### Aufgabe A:
Suche in den Einträgen alle Zeilen, in denen die Zeichenfolge „question“ vorkommt, und schreibe jede davon ab.

### Auszug zum Lesen:
• • •
In Nell Zinks Roman "Virginia" bedeuten Namen überhaupt nichts

In Nell Zinks Roman "Virginia" bedeuten Namen überhaupt nichts
Der Vater ist schwul, die Mutter lesbisch – die Maskerade kann beginnen.

„Wenn ich mir etwas vornehme, kommt bestimmt etwas anderes dabei heraus“, hat Nell Zink - Foto oben - in einem Interview gesagt.
Die Kalifornierin lebt  seit Jahren im deutschen Bad Belzig, dem Rückzugsgebiet auch der Großtrappe. Mit den lockeren, schrägen Romanen „Der Mauerläufer“ (2016) und „Nikotin“ (2018)  löste sie Beifallsstürme aus.
 „Virginia“ wurde in den USA dazwischen veröffentlicht. Im Original heißt der Roman „Mislaid“ – verlegt, an den falschen Platz gelegt.
.„Virginia“ ist deutlicher, dort wurde Nell Zink geboren, dort war sie in der Universität ... und dort geht Mitte der 1960er-Jahre auch Peggy auf die Uni, sie ist lesbisch, und Professor Lee unterrichtet hier, er will sie nicht in seinen Schreibworkshop lassen, weil sie zuerst gefälligst seine Literaturvorlesungen besuchen soll.
Lee ist schwul.

Missis Brown

Und schau dir was an, die beiden haben Sex miteinander, sogar sehr guten und oftmaligen, beginnend in einem Kanu, und daraus entsteht ein Kind, ein Bub.
Man heiratet. Und dann kommt noch ein Kind, diesmal ist es ein Mädchen.
• • •
### Einträge zur Übung:

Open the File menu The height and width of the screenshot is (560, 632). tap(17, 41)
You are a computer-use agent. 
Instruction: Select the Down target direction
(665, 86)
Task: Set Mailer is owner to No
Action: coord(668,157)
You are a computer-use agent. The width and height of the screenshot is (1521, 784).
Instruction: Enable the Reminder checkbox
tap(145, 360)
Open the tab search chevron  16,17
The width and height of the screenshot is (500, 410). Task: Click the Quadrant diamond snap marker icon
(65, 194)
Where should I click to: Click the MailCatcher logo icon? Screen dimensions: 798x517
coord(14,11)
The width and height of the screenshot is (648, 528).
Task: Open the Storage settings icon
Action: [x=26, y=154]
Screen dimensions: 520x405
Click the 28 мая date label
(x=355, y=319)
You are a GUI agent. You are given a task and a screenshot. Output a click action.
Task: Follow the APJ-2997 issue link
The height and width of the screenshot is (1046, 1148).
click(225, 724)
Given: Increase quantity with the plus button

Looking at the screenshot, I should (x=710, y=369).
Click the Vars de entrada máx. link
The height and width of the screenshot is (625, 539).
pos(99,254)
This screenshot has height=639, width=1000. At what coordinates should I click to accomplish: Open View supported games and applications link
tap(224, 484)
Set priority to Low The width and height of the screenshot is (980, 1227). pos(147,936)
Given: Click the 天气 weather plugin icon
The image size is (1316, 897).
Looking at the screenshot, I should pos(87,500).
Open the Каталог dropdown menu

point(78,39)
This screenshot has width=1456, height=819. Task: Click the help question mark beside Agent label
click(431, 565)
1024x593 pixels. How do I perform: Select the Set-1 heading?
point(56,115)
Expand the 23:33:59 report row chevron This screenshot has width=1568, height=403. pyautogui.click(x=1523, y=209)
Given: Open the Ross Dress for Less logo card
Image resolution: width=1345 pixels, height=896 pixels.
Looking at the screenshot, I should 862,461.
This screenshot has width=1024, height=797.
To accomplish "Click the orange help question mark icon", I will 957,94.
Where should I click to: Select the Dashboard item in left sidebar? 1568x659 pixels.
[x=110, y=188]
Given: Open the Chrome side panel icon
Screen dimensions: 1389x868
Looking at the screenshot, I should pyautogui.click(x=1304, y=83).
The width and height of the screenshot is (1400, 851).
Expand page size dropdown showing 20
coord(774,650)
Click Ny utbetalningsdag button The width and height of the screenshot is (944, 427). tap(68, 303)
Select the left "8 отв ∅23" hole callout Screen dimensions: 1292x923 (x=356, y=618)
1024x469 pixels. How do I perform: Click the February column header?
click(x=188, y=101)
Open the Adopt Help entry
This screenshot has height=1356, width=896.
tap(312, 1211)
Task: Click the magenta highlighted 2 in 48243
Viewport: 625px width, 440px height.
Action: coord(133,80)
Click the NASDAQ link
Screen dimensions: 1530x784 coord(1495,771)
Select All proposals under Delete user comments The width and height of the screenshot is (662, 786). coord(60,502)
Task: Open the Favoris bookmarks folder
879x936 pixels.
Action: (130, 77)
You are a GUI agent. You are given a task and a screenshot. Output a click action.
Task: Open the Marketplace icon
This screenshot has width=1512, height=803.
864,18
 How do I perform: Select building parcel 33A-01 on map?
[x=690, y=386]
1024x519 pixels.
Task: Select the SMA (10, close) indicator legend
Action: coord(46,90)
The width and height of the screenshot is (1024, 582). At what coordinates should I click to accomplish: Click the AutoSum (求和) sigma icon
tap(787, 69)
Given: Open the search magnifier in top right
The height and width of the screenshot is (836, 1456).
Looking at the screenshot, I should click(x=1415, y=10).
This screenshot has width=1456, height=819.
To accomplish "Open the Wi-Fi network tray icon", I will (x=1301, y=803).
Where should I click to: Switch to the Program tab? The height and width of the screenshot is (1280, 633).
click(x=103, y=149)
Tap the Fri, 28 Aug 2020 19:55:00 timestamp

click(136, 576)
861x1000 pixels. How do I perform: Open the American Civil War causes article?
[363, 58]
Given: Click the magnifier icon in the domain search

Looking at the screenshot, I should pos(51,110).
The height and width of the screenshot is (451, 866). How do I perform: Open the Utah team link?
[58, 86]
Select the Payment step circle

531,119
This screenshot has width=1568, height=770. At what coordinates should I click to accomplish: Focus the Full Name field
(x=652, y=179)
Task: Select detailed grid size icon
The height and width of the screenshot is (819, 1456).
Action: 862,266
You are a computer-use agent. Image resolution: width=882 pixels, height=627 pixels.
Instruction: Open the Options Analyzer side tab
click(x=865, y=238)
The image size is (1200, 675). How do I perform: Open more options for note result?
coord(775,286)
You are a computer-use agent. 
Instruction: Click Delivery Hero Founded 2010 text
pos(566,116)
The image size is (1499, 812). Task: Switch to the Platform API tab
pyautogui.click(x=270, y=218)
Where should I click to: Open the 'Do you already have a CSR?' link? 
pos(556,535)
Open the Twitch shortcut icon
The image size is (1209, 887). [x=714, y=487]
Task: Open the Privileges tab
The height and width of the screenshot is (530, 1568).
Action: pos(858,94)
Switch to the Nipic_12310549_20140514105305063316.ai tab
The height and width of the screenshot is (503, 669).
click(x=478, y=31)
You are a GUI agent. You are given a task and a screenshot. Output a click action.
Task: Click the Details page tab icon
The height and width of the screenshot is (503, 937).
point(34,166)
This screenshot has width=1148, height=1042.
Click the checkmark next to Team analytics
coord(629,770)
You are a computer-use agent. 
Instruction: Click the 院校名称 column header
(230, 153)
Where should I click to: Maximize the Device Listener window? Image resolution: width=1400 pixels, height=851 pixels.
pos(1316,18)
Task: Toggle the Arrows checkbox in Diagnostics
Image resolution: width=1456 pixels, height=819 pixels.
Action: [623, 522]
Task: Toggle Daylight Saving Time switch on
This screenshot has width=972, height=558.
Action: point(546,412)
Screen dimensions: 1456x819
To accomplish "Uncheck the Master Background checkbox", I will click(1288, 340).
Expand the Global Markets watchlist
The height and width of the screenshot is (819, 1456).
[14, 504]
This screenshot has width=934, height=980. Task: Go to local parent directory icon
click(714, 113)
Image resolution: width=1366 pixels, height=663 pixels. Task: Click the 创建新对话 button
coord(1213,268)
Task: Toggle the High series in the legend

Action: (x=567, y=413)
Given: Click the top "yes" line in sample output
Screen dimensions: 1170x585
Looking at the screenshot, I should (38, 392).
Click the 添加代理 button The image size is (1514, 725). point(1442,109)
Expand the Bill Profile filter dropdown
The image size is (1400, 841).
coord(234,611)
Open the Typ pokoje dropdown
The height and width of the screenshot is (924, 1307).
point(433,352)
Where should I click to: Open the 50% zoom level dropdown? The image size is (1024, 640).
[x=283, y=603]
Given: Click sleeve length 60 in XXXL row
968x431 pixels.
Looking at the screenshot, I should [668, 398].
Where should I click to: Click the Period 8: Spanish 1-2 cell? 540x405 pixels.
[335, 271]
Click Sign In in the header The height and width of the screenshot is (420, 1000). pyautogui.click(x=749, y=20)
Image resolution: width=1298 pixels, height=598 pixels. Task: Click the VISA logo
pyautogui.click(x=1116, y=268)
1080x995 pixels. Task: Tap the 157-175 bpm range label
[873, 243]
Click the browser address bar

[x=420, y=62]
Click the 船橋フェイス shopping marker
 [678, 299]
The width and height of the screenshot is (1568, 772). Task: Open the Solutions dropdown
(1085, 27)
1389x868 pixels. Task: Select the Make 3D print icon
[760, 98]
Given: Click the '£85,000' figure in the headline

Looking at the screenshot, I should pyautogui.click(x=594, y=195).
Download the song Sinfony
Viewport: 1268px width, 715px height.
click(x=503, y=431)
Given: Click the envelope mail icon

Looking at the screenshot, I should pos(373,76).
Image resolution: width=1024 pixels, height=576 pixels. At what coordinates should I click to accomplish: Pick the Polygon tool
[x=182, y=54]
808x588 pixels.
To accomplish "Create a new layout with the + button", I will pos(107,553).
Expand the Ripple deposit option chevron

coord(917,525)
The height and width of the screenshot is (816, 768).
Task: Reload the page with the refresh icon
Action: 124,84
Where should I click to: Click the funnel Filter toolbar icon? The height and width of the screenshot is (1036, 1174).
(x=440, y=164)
• • •
### Aufgabe B:
Stimmen die folgenden Aussagen mit dem Auszug zum Roman „Virginia“ überein? Antworte jeweils mit Ja oder Nein und zitiere die entscheidenden Worte des Auszugs: (i) Nell Zink lebt seit Jahren in Bad Belzig. (ii) Im Original heißt der Roman „Nikotin“. (iii) Professor Lee lässt Peggy sofort in seinen Schreibworkshop.

### Schriftliche Antwort A:
This screenshot has width=1456, height=819. Task: Click the help question mark beside Agent label
To accomplish "Click the orange help question mark icon", I will 957,94.

### Schriftliche Antwort B:
(i) Ja: „seit Jahren im deutschen Bad Belzig“
(ii) Nein: „Im Original heißt der Roman „Mislaid““
(iii) Nein: „er will sie nicht in seinen Schreibworkshop lassen“